L’élasticité empathique de la réalisatrice se concrétise dans la façon qu’elle a de filmer séparément et sans hiérarchie chaque personnage, affecté à des intensités différentes par la disparition de la récolte de pêches. Une idée forte de la communauté, au sens politique et donc fordien du terme, se configure ainsi : les enfants découvrent un chantier perçu comme matière à imagination ; les adultes un lieu de communauté solidaire et de travail à défendre ; les tenanciers libéraux un potentiel d’investissement financier féroce. Une mise en scène, donc, portée par l’ambition de restituer une réalité complexe et diverse, unifiée à la volonté de filmer au plus droit et au plus direct. Car en plus (ou en raison) d’accumuler toutes ces forces devenues rares dans un cinéma contemporain tourné presque exclusivement vers l’individu, Alcarràs retient les premiers amendements du néoréalisme rossellinien : que de la réalité tout soit décrit, tourner avec des acteurs et des actrices non professionnels, concevoir le cinéma, qu’il soit ou non de fiction, comme la plus plurielle et nuancée archive documentaire qu’une société puisse se donner. Un exemple, le travail : ses gestes, ses outils, ses textures, ses droits, captés dans une démarche qui, dans Alcarràs, doit tout autant à un geste politique que poétique. À l’exception d’une dernière partie du film plus ouvertement engagée, où les images de mobilisation paysanne font office d’injonction adressée à l’État, Simón célèbre et déplore en éclats, c’est-à-dire poétiquement, la condition agricole à l’heure de son industrialisation massive.
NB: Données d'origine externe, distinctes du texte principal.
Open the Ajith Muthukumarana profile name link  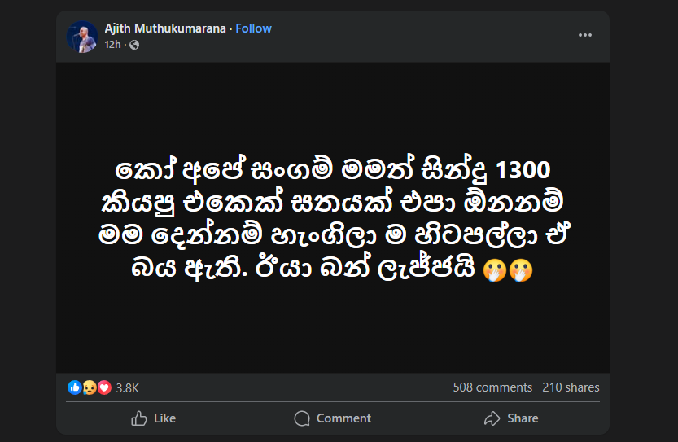(166, 28)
Mais le mystère n’aura jamais été entièrement dévoilé, et l’importance d’Alcarràs se cache peut-être du côté d’une scène qui vaut comme hors-champ de ce que La règle du jeu n’aura jamais montré : celle d’une chasse aux lapins qui s’achève par l’image d’une petite fille et d’un sans-papiers donnant la sépulture au cadavre d’un animal. Vœu d’un cinéma, celui de Simón, résolument tourné vers l’avenir, vers l’intime, vers une politique du geste inaperçu mais généreux dans sa timidité, dévoilant l’intérieur de ce qui jusqu’à présent n’était que du non-dit, du non-vu.